Brünnhilde est restée seule avec les deux frères. Hagen lui propose de la venger de Siegfried : « Un seul regard de ses yeux pleins de flammes, anéantirait toute ta force, répond-elle, et nul ne peut le vaincre. » Pressée de questions, elle raconte que par des charmes elle l’a rendu invincible. En un seul point l’épieu pourrait l’atteindre : sachant que jamais il ne tournerait le dos à l’ennemi, elle n’a point songé à rendre ses épaules invulnérables. C’est là que Hagen frappera. Gunther proteste : un serment le lie, il ne laissera pas perpétrer un tel crime. Son frère lui représente que la mort du héros laisserait en leur pouvoir l’Anneau, signe de suprême puissance. Il se décide alors. Pour éviter les pleurs de sa femme, c’est pendant une chasse que Siegfried sera frappé. On fera croire à Gutrune qu’un sanglier furieux s’est jeté sur lui. Les trois voix s’unissent en un serment de vengeance contre celui qui a trahi sa foi.

Acte troisième

Un vallon sauvage, où la forêt a le Rhin pour limite, étage ses rochers et son ombre sur la profondeur de la scène.

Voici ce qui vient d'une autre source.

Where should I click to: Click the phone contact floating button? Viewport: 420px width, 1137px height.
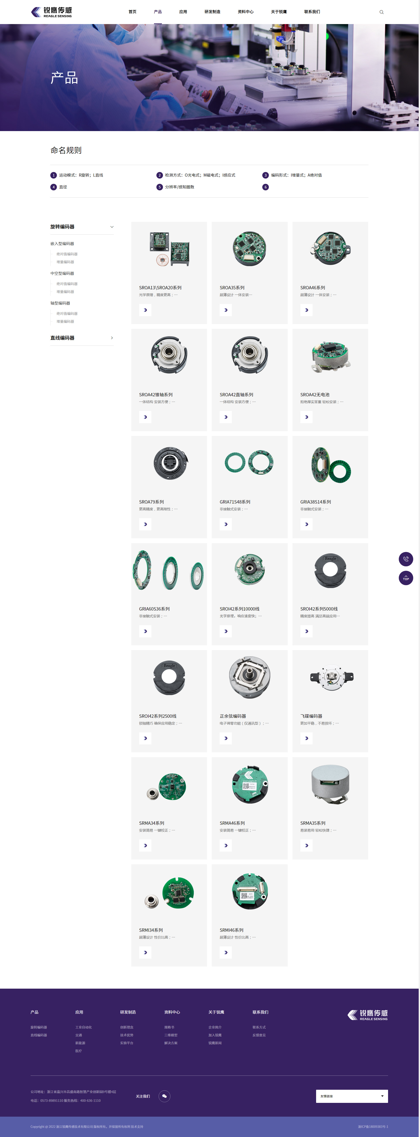(x=406, y=559)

Au loin, le cor retentit, répondant aux cors de l’orchestre qui sonnent le thème de l’Appel du fils des bois (vi). Une trompe de chasse, d’autres cors, répondent à leur tour, tandis qu’à l’orchestre éclate, pour la première fois, un appel ré bémol, ut de trombones, qui reparaîtra souvent par la suite ; puis, après que les triolets du cor de Siegfried se sont tus, apparaît le thème originel du Rhin ou des Éléments Primordiaux ; sur la fondamentale de fa majeur tenue par les contrebasses, un cor en fa égrène les notes constitutives : tonique, médiante, dominante, de l’accord parfait ; successivement les sept autres cors répondent, enchevêtrant leurs sons, jusqu’à ce que s’élève, sur leurs tenues et les gammes des violoncelles, le motif des filles du Rhin (vii) proposé par les hautbois et les clarinettes : cors et trompes alternent encore, au loin, sur la scène, avant que le thème des filles du Rhin ne passe aux cordes, puis de nouveau, aux bois.

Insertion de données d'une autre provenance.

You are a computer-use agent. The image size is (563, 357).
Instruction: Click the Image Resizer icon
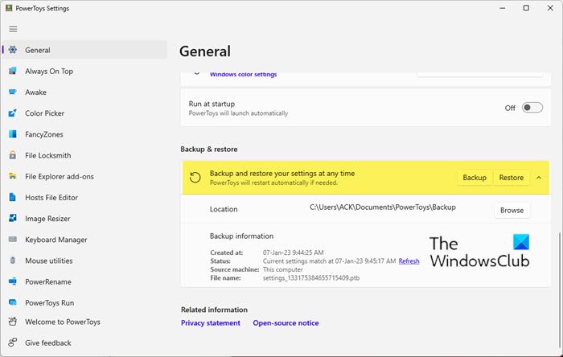click(13, 219)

Woglinde, Wellgunde et Flosshilde émergent, décrivant dans le Rhin, des cercles, et formant une sorte de ronde. Leur chant s’élève, pleurant l’Or disparu, invoquant le retour du héros qui le leur rendra. Et voici précisément Siegfried, couvert de son armure, l’épieu à la main, poursuivant un ours, qui s’est dérobé. Et comme les Filles du Rhin l’appellent et lui demandent ce qu’il leur donnera, en échange de la bonne piste qu’elles vont lui indiquer : « Je suis sans butin, demandez ce que vous voudrez ! » répond-il. Les Filles du Rhin demandent l’anneau qu’il porte au doigt. Aux flûtes, hautbois et clarinettes passent les tierces mineures du thème de l’Anneau (i), maudit par Alberich. Siegfried refuse, puis, devant leurs rires et leurs moqueries, va céder. Mais elles, à leur tour, refusent l’anneau, et lui révèlent qu’il fut maudit par celui même qui le forgea. Deux fois, la trompette basse, doublée à l’octave par les hautbois, répète le thème de la malédiction d’Alberich. Les filles du Rhin annoncent à Siegfried qu’il est condamné comme tous ceux qui ont porté l’anneau et que bientôt il va mourir. Le sombre appel ré bémol, ut que nous avons précédemment noté, et revient, aux cors, alternant avec le thème de l’enclume (xi) (altos), celui de l’anneau (i) (cors), et la mélodie originelle (flûtes, hautbois, clarinettes).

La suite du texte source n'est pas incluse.